TO DO:
Write out the entries once more, exactly as they appear.

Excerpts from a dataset
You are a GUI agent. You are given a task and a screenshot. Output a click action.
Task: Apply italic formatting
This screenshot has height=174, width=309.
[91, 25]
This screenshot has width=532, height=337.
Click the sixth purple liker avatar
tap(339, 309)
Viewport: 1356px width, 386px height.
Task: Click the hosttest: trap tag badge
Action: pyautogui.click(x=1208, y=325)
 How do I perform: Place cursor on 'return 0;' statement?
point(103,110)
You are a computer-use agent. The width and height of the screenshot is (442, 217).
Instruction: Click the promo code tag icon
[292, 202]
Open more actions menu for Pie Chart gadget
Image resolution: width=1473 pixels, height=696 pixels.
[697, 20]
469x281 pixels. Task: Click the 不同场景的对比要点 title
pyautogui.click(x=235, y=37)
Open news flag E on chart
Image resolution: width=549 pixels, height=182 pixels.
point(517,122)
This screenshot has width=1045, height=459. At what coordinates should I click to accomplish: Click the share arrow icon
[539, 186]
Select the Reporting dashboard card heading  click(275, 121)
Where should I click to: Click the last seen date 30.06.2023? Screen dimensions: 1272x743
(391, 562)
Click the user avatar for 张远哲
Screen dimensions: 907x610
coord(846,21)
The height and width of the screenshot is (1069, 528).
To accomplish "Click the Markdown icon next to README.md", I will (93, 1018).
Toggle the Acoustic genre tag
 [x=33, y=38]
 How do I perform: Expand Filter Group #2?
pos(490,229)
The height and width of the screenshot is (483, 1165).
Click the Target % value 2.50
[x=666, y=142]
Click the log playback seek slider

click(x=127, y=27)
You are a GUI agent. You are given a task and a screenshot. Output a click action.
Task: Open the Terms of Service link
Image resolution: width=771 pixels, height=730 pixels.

ANSWER SECTION:
You are a GUI agent. You are given a task and a screenshot. Output a click action.
Task: Apply italic formatting
This screenshot has height=174, width=309.
[91, 25]
This screenshot has width=532, height=337.
Click the sixth purple liker avatar
tap(339, 309)
Viewport: 1356px width, 386px height.
Task: Click the hosttest: trap tag badge
Action: pyautogui.click(x=1208, y=325)
 How do I perform: Place cursor on 'return 0;' statement?
point(103,110)
You are a computer-use agent. The width and height of the screenshot is (442, 217).
Instruction: Click the promo code tag icon
[292, 202]
Open more actions menu for Pie Chart gadget
Image resolution: width=1473 pixels, height=696 pixels.
[697, 20]
469x281 pixels. Task: Click the 不同场景的对比要点 title
pyautogui.click(x=235, y=37)
Open news flag E on chart
Image resolution: width=549 pixels, height=182 pixels.
point(517,122)
This screenshot has width=1045, height=459. At what coordinates should I click to accomplish: Click the share arrow icon
[539, 186]
Select the Reporting dashboard card heading  click(275, 121)
Where should I click to: Click the last seen date 30.06.2023? Screen dimensions: 1272x743
(391, 562)
Click the user avatar for 张远哲
Screen dimensions: 907x610
coord(846,21)
The height and width of the screenshot is (1069, 528).
To accomplish "Click the Markdown icon next to README.md", I will (93, 1018).
Toggle the Acoustic genre tag
 [x=33, y=38]
 How do I perform: Expand Filter Group #2?
pos(490,229)
The height and width of the screenshot is (483, 1165).
Click the Target % value 2.50
[x=666, y=142]
Click the log playback seek slider

click(x=127, y=27)
You are a GUI agent. You are given a task and a screenshot. Output a click action.
Task: Open the Terms of Service link
Image resolution: width=771 pixels, height=730 pixels.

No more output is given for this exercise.